> **What you are asked to do**
The answer must consist of every line in the records that contains the word "label".

> **Input data**
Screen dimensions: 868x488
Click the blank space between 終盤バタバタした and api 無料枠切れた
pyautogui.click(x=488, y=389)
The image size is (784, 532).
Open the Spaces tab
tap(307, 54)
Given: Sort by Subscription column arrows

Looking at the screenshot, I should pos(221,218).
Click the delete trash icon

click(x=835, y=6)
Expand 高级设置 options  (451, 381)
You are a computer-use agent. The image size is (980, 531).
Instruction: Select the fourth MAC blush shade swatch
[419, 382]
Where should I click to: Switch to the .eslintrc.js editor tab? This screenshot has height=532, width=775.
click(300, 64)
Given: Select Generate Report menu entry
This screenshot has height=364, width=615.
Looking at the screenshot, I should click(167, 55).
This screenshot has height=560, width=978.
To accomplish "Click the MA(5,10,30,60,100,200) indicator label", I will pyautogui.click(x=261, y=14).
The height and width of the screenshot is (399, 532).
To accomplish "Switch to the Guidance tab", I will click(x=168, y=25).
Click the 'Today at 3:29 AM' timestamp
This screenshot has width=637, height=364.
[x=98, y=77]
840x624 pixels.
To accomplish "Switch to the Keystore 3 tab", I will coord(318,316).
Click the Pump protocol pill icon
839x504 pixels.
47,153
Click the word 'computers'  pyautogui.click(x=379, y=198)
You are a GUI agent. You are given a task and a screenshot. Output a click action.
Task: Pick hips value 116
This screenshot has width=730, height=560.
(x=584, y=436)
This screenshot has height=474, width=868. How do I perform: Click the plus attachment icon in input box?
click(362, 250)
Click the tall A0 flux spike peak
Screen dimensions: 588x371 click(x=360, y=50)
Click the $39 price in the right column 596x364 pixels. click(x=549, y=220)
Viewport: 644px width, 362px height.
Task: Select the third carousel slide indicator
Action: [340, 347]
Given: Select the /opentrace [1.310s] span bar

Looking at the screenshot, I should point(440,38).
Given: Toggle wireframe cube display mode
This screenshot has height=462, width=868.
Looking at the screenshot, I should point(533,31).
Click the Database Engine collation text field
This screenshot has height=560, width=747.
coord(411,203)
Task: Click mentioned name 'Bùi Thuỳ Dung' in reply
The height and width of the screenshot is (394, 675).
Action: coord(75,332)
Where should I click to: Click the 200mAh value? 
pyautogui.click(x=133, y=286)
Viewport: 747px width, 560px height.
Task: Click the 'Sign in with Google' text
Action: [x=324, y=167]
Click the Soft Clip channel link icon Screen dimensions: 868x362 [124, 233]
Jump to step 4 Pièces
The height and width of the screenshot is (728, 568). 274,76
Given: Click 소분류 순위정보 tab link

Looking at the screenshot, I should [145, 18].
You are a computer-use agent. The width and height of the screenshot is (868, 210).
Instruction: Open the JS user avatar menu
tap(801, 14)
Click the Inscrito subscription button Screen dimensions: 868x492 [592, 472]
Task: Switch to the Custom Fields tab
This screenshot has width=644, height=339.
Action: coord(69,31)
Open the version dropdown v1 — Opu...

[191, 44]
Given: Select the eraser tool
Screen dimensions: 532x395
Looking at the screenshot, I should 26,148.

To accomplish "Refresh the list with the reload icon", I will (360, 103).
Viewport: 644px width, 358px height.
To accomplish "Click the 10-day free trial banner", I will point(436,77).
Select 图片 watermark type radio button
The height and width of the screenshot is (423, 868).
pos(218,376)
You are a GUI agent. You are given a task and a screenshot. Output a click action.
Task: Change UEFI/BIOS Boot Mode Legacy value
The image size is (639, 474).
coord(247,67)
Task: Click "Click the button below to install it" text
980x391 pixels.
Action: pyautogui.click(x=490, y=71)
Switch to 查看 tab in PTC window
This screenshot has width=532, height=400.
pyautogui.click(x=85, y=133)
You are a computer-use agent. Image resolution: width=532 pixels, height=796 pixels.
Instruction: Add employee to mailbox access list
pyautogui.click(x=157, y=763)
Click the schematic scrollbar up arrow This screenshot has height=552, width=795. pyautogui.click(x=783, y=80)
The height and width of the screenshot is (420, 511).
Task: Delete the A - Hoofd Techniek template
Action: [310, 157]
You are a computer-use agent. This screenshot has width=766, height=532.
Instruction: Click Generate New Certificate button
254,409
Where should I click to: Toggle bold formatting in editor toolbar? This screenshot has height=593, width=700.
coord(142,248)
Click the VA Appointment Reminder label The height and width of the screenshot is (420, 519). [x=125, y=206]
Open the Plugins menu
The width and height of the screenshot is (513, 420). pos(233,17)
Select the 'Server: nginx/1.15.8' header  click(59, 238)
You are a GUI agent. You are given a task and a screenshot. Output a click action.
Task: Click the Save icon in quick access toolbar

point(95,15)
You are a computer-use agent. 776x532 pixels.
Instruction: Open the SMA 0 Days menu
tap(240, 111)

> **Response for this exercise**
To accomplish "Click the MA(5,10,30,60,100,200) indicator label", I will pyautogui.click(x=261, y=14).
Click the VA Appointment Reminder label The height and width of the screenshot is (420, 519). [x=125, y=206]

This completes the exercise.